On Sept. 9 at 1 p.m., historian Tony Williams, a senior teaching fellow at the Bill of Rights Institute and the author of six books on the early American republic, will host a lecture at St. Luke’s on Boston’s smallpox epidemic and debate over inoculation.

At 2 p.m. on Sept. 9, Cassandra Newby-Alexander, an endowed professor of Virginia Black history and culture at Norfolk State University, will present a lecture titled “Race and Religion in Early Virginia,” which will focus on how the Church of England played a role in the development of Virginia’s “slave codes” and modern ideas of race.

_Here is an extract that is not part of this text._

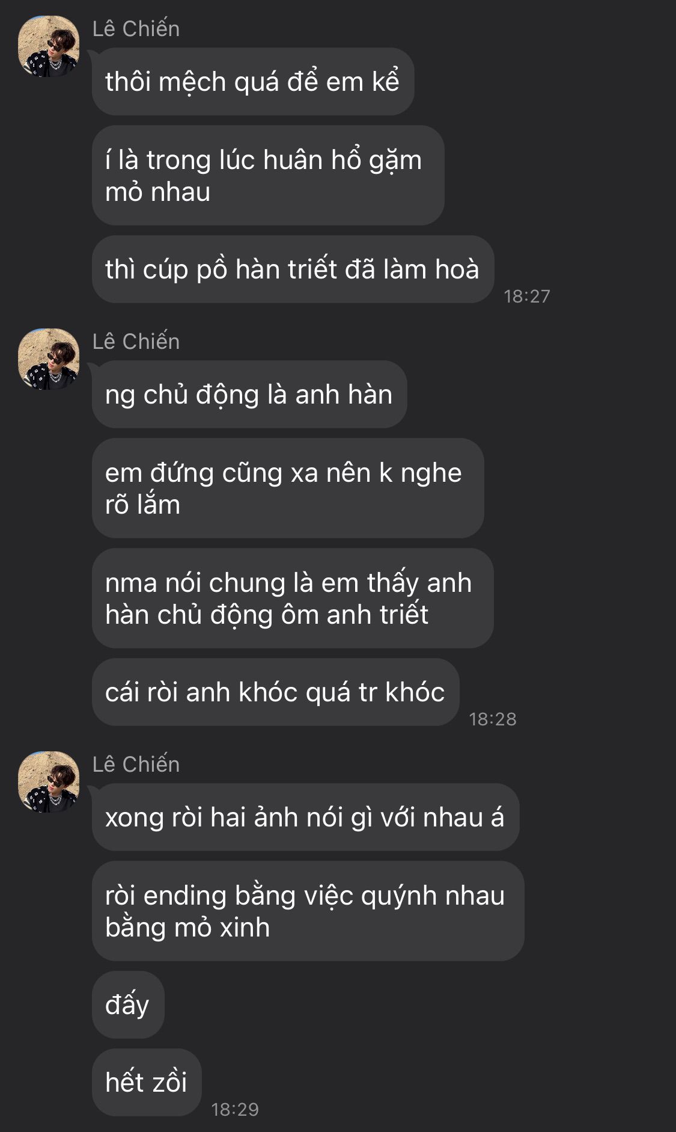Click the Lê Chiến name above "xong ròi"
This screenshot has height=1132, width=676.
[136, 764]
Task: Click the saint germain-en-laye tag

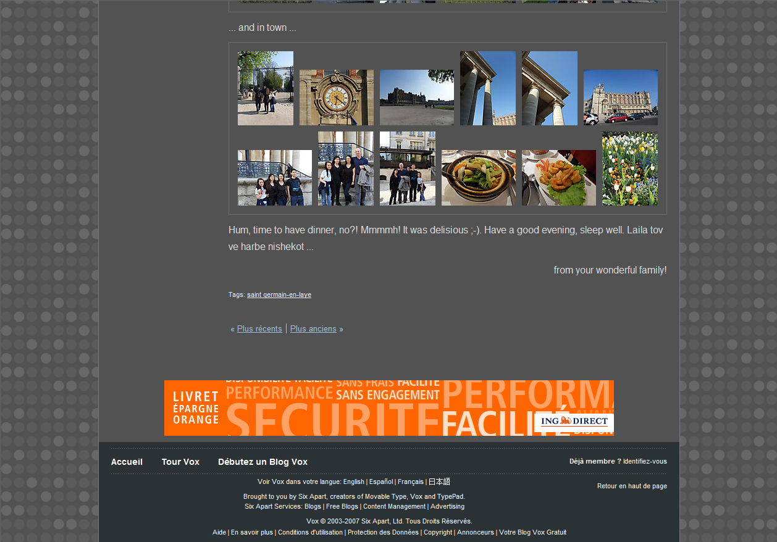Action: [279, 295]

On Sept. 9 at 4 p.m., The Locrian Consort will present a concert of 17th century music while vendors and reenactors will visit the church grounds.

On Sept. 10 at 11 a.m. museum educator Emily Haney will show St. Luke’s collection of recently acquired 17th century artifacts.

At 1 p.m. on Sept. 10, St. Luke’s education coordinator John Ericson will present a lecture on how the European wars of the protestant reformation influenced political philosophy and the ideals of religious freedom.

All events are free but registration is required. There is a limit of 25 people for Haney’s presentation.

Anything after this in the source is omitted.